The entity oposes to proposed civil liability, and advocates for limiting to intent or gross negligence.
The entity states that ‘While the proposed regime would have to be enforced effectively, its far-reaching proposals create serious concerns about civil liability. There is a real risk that companies would face excessive and disproportionate consequences unless the EU addresses the reversal of the burden of proof and the application beyond companies' own operations to the value chain. As proposed by the European Commission, the regime would effectively upend the established principles of civil law by making companies liable for damage not caused by their own actions, but rather by the actions of others and create incentives for undue legal challenges. The inclusion of suppliers and subcontractors that are indirectly linked to the undertaking or placed along of its value chain is thus problematic and potentially impractical. Therefore, the EU should explicitly limit civil liability to circumstances where a breach occurs ‘intentionally or through gross negligence’ that causes or directly contributes to the adverse impact. In addition, any civil liability should not have a presumption in favour of the claimant. Burden of proof should remain the responsibility of the accuser as any reversal would compromise the integrity of the legal system and encourage reckless behaviour from competitive interests’.

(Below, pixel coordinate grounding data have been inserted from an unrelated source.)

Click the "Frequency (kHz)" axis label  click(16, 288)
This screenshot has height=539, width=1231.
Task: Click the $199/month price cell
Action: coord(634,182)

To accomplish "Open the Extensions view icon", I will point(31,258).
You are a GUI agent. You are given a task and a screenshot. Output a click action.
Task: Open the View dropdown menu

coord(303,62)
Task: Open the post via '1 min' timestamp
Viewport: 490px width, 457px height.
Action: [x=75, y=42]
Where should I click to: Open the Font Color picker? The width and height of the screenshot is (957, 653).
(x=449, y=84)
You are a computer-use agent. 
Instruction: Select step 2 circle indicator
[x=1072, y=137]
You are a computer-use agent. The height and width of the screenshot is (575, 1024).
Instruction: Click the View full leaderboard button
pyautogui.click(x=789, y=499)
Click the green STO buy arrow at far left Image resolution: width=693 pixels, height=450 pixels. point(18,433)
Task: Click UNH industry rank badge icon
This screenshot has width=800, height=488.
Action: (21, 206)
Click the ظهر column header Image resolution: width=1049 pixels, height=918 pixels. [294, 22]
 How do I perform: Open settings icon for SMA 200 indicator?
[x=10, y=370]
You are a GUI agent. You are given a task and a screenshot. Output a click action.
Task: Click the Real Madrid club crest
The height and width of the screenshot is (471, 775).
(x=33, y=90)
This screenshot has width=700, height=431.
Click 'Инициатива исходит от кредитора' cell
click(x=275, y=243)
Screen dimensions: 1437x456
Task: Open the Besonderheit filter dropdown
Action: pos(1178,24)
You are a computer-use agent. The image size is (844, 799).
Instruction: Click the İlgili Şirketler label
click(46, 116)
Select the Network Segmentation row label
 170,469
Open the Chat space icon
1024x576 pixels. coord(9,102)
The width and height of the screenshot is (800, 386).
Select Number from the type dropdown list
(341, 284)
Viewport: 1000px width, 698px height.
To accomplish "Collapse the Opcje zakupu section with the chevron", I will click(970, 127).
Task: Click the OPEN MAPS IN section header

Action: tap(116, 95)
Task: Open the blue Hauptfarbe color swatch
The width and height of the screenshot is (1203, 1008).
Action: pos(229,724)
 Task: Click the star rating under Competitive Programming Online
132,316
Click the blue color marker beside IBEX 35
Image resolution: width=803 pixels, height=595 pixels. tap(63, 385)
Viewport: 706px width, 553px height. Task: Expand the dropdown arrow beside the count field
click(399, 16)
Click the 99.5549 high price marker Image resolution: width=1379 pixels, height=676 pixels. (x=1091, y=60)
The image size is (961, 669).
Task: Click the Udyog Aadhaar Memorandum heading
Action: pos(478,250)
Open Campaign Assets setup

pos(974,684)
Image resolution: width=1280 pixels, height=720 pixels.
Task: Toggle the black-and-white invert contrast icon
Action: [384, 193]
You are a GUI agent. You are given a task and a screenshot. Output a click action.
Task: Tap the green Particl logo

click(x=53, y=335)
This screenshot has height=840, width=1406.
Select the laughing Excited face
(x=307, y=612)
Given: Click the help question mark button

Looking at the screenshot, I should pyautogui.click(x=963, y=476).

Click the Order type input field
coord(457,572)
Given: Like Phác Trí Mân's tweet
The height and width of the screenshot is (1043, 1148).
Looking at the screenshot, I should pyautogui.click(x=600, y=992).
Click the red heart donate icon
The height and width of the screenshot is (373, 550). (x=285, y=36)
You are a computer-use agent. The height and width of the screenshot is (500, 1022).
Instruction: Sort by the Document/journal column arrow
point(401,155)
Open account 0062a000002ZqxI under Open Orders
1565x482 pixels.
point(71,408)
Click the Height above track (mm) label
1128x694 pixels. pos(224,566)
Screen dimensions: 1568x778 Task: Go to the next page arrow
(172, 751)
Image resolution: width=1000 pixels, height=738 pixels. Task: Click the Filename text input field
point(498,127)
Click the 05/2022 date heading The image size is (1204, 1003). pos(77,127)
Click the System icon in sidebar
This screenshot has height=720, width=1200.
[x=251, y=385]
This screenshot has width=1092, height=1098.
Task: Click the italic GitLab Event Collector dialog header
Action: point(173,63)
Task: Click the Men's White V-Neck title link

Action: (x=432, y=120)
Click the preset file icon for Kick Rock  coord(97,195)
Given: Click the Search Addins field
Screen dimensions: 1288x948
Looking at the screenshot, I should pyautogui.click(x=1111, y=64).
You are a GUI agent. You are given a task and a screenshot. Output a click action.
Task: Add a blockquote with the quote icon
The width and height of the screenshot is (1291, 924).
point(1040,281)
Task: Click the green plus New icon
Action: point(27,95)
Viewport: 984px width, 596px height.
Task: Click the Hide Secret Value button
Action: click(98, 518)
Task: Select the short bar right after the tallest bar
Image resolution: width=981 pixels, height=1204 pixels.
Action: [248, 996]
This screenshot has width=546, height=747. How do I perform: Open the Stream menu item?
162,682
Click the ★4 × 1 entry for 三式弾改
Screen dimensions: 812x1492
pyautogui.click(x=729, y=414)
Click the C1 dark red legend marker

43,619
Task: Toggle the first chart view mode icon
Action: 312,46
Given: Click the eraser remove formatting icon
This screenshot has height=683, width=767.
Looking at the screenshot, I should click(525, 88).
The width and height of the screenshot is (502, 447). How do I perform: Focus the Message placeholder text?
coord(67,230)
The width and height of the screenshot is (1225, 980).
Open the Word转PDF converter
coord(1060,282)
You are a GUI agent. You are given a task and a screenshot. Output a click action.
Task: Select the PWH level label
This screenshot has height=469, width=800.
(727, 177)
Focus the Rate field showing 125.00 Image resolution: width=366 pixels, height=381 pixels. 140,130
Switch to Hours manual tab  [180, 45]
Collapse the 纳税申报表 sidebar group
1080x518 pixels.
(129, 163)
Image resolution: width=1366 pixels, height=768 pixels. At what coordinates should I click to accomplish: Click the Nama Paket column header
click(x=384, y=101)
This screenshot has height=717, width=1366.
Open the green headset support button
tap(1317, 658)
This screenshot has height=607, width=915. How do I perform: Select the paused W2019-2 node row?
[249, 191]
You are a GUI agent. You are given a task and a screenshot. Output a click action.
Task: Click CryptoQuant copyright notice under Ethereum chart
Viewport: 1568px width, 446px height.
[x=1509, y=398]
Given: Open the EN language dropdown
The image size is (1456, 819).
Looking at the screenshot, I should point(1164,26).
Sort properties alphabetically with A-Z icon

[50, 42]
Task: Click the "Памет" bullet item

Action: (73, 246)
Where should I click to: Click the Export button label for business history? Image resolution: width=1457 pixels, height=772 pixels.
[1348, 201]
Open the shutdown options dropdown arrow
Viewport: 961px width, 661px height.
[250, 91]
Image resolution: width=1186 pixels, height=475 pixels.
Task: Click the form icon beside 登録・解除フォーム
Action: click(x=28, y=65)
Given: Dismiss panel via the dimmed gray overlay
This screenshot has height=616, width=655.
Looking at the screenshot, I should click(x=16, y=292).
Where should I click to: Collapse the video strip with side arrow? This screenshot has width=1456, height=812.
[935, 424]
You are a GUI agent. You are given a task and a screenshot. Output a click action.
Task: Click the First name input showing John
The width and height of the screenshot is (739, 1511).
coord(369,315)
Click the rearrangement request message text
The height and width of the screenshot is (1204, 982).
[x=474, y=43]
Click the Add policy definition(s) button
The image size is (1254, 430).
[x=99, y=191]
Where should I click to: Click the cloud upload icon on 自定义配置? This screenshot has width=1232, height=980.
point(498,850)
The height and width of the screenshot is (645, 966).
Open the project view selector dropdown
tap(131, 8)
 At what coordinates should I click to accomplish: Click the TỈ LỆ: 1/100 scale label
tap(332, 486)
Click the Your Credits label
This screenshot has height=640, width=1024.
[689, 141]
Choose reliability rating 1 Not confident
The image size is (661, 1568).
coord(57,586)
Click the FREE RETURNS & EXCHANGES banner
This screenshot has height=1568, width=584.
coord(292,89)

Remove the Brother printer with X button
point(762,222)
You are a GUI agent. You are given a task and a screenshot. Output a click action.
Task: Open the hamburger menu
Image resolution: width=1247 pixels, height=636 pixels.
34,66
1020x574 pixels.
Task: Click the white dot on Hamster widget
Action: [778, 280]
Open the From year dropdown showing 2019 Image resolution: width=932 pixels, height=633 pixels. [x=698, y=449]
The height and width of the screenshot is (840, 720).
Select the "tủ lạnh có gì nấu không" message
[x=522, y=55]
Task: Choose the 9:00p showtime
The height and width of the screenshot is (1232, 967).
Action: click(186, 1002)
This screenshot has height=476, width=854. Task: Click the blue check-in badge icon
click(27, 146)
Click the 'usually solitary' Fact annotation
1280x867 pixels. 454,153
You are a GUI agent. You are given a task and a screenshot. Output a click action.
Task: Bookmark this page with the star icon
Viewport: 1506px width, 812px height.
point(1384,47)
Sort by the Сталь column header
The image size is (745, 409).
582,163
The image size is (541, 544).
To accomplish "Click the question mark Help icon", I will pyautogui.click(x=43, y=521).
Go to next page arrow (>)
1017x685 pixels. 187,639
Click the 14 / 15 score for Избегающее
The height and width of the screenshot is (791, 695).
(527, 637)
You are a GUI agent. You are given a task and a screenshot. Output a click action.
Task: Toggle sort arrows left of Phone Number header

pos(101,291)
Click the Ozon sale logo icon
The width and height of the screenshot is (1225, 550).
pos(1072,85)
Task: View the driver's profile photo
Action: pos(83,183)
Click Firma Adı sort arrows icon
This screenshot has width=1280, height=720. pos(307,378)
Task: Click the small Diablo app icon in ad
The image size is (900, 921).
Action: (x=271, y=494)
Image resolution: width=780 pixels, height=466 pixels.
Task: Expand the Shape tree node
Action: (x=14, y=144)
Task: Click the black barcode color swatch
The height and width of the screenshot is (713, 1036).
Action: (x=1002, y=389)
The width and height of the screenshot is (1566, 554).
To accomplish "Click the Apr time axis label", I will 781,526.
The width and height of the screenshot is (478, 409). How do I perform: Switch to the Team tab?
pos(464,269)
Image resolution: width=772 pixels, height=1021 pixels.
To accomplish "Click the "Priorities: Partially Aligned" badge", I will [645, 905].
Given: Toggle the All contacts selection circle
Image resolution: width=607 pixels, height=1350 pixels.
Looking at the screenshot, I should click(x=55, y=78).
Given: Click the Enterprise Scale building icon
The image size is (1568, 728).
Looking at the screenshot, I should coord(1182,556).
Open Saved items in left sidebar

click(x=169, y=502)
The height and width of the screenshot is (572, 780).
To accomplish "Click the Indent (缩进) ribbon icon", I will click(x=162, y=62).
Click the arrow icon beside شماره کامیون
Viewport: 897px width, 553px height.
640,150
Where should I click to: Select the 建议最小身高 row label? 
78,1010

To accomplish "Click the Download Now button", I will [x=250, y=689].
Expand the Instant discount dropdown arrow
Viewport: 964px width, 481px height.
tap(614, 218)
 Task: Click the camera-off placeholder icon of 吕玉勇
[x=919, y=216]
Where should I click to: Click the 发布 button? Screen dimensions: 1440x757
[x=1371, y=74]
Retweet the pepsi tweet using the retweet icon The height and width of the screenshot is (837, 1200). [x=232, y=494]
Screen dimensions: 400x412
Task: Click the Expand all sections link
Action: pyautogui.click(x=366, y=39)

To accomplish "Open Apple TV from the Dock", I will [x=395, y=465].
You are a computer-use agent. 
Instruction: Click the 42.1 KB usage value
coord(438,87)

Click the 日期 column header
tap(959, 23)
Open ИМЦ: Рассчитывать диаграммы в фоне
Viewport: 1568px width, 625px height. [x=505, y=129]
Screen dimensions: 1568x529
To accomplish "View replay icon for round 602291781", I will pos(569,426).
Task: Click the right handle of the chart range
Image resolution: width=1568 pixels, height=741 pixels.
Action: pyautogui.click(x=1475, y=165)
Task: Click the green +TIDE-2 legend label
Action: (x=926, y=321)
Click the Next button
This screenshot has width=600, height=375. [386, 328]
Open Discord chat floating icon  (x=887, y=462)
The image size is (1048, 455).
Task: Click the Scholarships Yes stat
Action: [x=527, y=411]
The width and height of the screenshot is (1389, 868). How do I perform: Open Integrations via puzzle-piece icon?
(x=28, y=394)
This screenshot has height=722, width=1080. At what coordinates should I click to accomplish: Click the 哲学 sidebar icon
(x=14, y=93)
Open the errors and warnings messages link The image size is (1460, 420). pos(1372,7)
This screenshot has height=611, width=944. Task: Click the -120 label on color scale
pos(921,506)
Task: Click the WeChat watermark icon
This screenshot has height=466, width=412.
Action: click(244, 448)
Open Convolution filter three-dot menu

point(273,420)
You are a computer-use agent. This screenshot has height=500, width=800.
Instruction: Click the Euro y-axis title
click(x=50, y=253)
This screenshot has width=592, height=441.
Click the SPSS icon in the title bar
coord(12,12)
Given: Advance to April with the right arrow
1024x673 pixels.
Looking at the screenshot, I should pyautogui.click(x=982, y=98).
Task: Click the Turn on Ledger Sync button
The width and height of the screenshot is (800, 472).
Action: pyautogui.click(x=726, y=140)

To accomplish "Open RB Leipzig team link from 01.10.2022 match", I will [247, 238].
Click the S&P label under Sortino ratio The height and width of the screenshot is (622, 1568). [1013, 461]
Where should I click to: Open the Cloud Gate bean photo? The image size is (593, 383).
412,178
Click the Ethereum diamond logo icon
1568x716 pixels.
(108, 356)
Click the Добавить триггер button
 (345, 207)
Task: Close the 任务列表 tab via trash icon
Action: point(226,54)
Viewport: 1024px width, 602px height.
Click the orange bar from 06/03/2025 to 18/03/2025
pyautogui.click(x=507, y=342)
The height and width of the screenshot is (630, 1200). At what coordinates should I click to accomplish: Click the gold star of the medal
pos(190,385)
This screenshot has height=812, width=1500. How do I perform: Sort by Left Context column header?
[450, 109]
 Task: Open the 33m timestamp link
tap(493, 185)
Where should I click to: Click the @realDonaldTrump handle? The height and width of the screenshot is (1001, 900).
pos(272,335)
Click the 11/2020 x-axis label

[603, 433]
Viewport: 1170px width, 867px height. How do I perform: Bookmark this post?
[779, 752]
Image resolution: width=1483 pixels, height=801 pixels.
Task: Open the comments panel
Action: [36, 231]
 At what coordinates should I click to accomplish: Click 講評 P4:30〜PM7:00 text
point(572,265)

The entity recognises liability for due diligence failures but avoids supporting judicial enforcement as one of the enforcement mechanisms
Question 19a asks about enforcement mechanisms through a multiple-choice format, one of which is 'judicial enforcement with liability and compensation in case of harm caused by not fulfilling the due diligence obligations'. The entity did not select this as one of its preferred measures. However, it shows support for liability linked to due diligence failure, although avoids supporting judicial enforcement. It states that 'we align with definitions of liabilities that consider the quality of due diligence measures taken, company knowledge or expected anticipation of the impact itself, and extent to which a company may have contributed. If a company has caused or may cause an impact, it should be expected to prevent or mitigate the impact and remediate any harm if impact occurred'. it adivocates for incentives 'race to the top rather than using slower, less effective, judicial enforcement'.
Although the joint statement does not oppose to legal liability, it calls for a more balanced approach
The joint statement indicates that 'Legal liability provisions, including sanctions, need to be balanced, follow legal traditions around breach-damage-causality and truly incorporate the widely accepted principle that due diligence is first and foremost an obligation of means. The complexity of value chains cannot be underestimated when analysing impacts which can have multiple competing causes, players and dynamics. Therefore, companies cannot be made liable for damages they have not -intentionally or negligently - caused'.
The entity advocates for considering only direct contractual relationships
It states that 'It is of the utmost importance that the definition of value chain is reasonable and foreseeable. The EU should adopt a proportionate, risk-based approach which captures only direct contractual relationships and allows for the prioritisation of measures to address the most critical and actionable risks'.
The entity considers that a legal framework is needed (requirement of due diligence) and generally agrees with the definition of due diligence duty. It, however, would restrict scope to direct suppliers.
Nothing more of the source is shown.